=== WHAT THE EXERCISE ASKS ===
Within the data below, find the string "computer" and return each line where it occurs.

=== THE DATA ===

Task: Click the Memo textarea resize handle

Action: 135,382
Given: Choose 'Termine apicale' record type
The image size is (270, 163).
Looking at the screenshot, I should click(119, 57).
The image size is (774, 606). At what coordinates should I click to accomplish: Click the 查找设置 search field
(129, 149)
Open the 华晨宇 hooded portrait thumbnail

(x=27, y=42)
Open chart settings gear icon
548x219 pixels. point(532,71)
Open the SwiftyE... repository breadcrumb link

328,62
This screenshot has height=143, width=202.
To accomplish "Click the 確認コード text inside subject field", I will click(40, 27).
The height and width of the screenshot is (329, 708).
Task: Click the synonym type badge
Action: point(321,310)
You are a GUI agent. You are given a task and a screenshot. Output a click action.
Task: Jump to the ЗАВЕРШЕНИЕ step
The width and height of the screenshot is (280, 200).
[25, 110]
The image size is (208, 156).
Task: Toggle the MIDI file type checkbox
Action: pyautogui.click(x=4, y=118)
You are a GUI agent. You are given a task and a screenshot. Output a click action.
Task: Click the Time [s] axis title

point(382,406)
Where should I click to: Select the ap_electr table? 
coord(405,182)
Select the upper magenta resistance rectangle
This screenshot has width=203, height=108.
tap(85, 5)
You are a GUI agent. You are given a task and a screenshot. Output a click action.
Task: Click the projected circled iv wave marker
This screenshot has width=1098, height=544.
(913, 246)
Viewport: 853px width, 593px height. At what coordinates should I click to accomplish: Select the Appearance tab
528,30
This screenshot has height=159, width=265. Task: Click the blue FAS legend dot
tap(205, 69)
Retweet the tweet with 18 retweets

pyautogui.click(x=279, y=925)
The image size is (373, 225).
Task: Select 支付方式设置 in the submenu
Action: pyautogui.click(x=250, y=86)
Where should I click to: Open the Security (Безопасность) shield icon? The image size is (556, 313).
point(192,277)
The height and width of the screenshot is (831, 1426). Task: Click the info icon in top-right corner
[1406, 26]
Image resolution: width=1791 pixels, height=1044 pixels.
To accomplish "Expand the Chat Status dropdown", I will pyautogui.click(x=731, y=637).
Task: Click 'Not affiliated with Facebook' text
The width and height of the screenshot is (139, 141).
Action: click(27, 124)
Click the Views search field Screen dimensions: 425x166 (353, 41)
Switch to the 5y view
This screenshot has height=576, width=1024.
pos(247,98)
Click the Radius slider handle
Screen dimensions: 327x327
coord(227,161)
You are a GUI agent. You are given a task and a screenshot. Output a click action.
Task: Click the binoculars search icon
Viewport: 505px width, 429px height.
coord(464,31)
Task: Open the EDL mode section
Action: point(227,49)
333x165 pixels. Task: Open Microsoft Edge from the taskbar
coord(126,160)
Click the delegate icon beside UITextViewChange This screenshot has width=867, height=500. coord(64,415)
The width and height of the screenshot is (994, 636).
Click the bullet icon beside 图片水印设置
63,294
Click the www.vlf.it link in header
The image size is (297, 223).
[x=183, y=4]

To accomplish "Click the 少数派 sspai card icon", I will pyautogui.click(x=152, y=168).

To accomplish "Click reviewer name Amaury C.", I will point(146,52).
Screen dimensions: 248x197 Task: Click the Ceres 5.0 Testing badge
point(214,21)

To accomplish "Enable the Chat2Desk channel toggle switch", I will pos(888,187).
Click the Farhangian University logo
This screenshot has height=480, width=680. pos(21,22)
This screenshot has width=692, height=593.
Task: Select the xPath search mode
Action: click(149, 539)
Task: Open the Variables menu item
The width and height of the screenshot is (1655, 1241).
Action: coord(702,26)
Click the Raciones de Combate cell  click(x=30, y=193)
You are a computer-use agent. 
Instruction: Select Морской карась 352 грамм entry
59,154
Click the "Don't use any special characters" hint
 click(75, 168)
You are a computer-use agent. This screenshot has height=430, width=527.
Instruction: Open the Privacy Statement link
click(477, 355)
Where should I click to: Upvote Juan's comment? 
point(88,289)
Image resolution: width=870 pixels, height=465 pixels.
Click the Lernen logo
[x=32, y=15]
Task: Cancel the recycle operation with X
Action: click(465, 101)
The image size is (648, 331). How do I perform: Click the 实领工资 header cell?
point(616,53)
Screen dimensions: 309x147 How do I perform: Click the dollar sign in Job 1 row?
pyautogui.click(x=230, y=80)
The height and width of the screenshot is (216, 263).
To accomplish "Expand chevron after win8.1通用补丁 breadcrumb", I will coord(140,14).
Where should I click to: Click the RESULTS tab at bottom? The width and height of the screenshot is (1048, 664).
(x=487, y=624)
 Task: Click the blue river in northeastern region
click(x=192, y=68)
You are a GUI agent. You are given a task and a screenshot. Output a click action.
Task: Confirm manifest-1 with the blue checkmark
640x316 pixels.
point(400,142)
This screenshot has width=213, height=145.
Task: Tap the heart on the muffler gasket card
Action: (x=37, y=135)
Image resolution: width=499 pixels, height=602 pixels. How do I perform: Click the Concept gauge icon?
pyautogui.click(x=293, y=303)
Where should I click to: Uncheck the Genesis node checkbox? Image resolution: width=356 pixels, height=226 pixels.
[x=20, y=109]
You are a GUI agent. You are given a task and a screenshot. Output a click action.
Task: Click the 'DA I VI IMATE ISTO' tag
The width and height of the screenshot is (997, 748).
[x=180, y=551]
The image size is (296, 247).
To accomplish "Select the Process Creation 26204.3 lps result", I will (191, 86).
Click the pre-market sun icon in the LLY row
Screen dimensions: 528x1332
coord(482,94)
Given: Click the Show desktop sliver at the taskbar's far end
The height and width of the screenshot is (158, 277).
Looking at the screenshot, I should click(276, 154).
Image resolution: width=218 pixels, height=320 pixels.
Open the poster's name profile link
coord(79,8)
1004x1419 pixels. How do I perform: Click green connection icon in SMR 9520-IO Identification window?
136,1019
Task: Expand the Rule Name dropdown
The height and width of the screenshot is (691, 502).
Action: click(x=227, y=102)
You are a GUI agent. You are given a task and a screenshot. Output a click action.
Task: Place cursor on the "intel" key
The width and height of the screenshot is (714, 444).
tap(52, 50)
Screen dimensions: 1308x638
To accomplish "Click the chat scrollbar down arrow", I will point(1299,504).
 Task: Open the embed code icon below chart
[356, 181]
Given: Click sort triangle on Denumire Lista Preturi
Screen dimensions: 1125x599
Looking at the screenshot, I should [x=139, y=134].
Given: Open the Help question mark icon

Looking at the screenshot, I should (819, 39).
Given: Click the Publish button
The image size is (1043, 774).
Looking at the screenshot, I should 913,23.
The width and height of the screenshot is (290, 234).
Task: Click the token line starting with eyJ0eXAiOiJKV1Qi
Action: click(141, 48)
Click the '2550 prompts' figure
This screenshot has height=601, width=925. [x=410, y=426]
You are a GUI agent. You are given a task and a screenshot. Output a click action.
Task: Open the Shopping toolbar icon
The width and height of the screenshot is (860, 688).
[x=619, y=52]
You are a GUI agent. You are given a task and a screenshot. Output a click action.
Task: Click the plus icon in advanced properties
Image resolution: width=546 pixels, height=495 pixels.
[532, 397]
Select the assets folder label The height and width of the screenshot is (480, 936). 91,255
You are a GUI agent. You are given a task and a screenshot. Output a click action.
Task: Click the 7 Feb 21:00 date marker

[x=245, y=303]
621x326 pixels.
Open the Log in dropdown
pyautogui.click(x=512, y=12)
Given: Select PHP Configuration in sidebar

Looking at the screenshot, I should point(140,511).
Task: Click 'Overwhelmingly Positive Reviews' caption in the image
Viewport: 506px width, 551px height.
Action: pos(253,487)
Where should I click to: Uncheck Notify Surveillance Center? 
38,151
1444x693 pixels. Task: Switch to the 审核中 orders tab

=== ANSWER SPACE ===
You are a computer-use agent. 
You are a computer-use agent. This screenshot has height=430, width=527.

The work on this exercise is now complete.